7.3 Summary

ds4psy: (7) Tidying data

This chapter gravitated around the fact that any non-trivial dataset can be formatted in a variety of ways and introduced the concept of tidy data (defined in Section 7.1.4), which is a fundamental notion of the tidyverse. The tidyr package (Wickham & Henry, 2020) contains essential commands that allow to separate (or unite) the values of variables and gather (or spread) values by changing a table format from wide to long format (and vice versa).

After working through this chapter, you are now able to:

  1. describe and organize the layout of data tables;
  2. define the notion of tidy data; and use tidyr commands to:
  3. separate 1 variable into the values of 2 variables;
  4. unite the values of 2 variables into 1 variable;
  5. gather values distributed over multiple columns into 1 variable;
  6. spread the values of a variable over multiple columns.

A limitation of previous tidyr commands is that they only dealt with 1 dependent variable at a time.
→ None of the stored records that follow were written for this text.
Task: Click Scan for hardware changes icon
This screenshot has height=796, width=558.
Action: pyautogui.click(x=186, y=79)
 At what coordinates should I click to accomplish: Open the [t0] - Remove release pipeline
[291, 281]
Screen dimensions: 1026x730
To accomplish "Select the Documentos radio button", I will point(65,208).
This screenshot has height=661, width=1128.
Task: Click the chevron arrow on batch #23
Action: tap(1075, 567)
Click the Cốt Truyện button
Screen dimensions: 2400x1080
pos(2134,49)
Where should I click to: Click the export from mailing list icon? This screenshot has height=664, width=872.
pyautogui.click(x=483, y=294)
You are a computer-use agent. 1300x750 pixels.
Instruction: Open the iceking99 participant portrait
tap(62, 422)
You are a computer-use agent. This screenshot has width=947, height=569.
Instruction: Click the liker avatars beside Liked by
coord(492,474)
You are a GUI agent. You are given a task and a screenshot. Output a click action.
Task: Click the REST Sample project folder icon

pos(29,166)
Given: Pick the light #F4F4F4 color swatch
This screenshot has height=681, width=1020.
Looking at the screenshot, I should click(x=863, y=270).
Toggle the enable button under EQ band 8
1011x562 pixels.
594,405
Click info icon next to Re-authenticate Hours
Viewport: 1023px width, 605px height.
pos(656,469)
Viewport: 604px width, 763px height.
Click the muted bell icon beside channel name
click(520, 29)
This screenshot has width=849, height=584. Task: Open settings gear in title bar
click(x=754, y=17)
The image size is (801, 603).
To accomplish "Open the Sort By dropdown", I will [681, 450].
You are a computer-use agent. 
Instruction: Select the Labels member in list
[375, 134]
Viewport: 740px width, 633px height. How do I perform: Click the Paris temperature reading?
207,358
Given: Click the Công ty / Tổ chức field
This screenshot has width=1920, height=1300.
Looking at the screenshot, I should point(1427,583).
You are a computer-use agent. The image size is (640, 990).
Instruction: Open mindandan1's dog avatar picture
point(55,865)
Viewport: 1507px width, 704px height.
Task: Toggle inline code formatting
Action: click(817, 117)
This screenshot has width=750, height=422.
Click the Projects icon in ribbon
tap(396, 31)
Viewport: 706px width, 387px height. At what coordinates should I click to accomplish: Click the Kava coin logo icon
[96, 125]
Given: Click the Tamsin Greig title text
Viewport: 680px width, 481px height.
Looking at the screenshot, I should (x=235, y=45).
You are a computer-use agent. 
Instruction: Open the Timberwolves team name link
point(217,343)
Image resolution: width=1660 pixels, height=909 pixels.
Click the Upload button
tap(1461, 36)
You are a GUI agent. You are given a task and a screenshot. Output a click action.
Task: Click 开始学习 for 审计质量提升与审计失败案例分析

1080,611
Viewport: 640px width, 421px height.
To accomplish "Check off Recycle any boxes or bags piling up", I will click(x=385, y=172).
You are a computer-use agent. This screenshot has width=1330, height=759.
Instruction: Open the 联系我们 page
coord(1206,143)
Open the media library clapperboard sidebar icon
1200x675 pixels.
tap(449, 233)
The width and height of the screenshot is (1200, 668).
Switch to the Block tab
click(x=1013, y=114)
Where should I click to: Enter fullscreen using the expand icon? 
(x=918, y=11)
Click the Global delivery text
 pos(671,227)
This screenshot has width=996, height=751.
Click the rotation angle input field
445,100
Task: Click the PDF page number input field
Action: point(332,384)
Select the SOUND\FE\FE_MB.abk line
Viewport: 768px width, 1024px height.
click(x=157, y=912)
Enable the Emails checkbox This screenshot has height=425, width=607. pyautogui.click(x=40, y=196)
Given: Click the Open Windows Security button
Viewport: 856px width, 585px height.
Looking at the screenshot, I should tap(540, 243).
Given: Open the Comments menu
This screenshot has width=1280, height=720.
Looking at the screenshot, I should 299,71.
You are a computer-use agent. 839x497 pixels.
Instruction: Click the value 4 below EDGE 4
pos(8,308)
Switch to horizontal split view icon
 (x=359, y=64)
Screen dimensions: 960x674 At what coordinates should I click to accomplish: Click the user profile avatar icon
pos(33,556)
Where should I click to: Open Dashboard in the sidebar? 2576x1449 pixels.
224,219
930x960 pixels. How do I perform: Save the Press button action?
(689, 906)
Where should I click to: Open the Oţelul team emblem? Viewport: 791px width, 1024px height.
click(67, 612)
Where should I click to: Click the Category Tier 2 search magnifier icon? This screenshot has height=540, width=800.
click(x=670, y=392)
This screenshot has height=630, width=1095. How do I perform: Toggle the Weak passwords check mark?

Nevertheless, using pipes of several commands can overcome this constraint (see Section 7.2.6 for examples).

The R Studio Cheat Sheet on reshaping data with the tidyr package provides an overview over the tidyr commands you are now familiar with and lets you discover some additional ones:

The [R&nbsp;Studio Cheat Sheet](https://www.rstudio.com/resources/cheatsheets/#import) on reshaping data with the **tidyr** package<br>(on the back of the _Data Import_ cheat sheet on the **readr** package).

Figure 7.2: The R Studio Cheat Sheet on reshaping data with the tidyr package
(on the back of the Data Import cheat sheet on the readr package).

Overall, the topic of data wrangling is still under active development. The tidyr package discussed in this chapter replaced earlier packages — specifically reshape (2005–2010) and reshape2 (2010–2014) — and is still changing at this point. Thus, the gather() and spread() commands of tidyr are first steps, rather than the ultimate solution to data wrangling. In 2019, the tidyr package was being complemented by the pivot_longer() and pivot_wider() functions, as well as some unnest_ functions for taming deeply nested list (like XML data files). See the vignettes on Pivoting and Rectangling for details on these developments.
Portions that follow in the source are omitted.